▸ **Brief**
What is needed is an exact copy of the lines from the one containing "Click the yellow medium risk alert icon" through the last line of the records, with no pictures.
━━ Task data ━━
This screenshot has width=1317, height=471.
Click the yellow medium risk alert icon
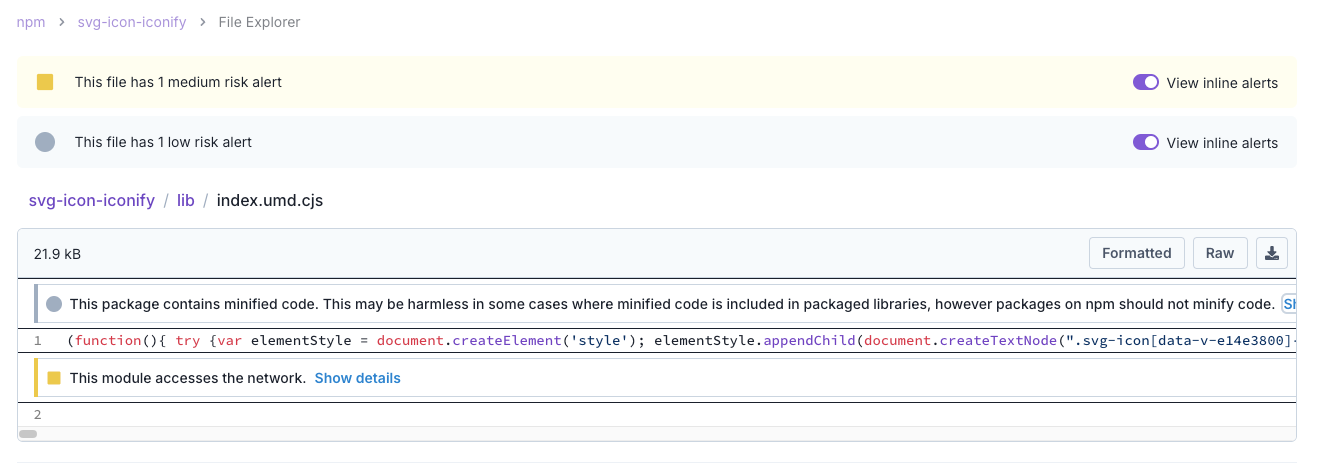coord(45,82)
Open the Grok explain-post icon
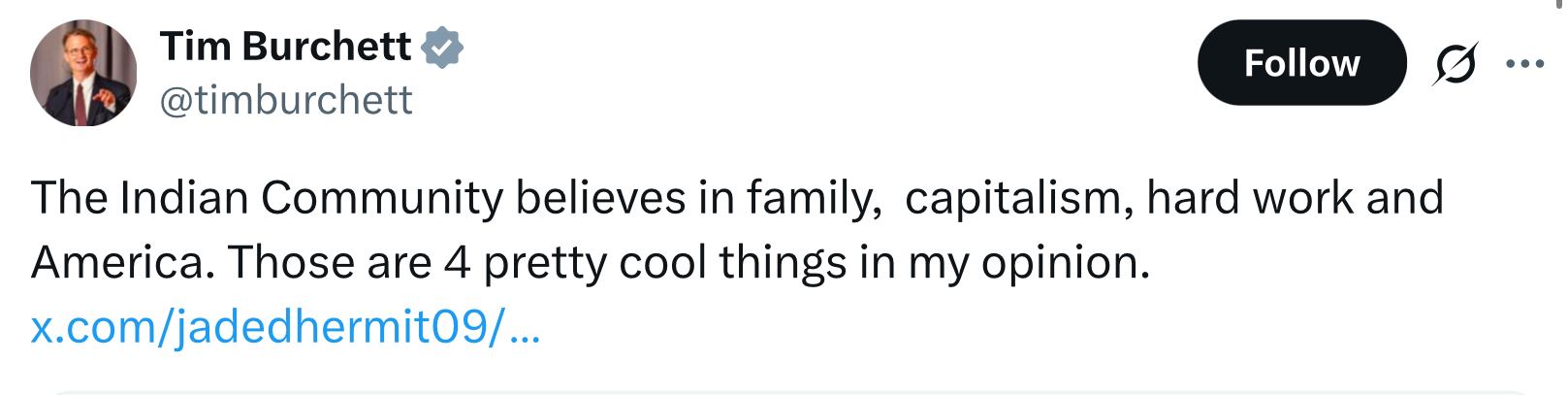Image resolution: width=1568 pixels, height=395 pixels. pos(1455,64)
━━━
▸ **Answer to the exercise**
Click the yellow medium risk alert icon
coord(45,82)
Open the Grok explain-post icon
Image resolution: width=1568 pixels, height=395 pixels. pos(1455,64)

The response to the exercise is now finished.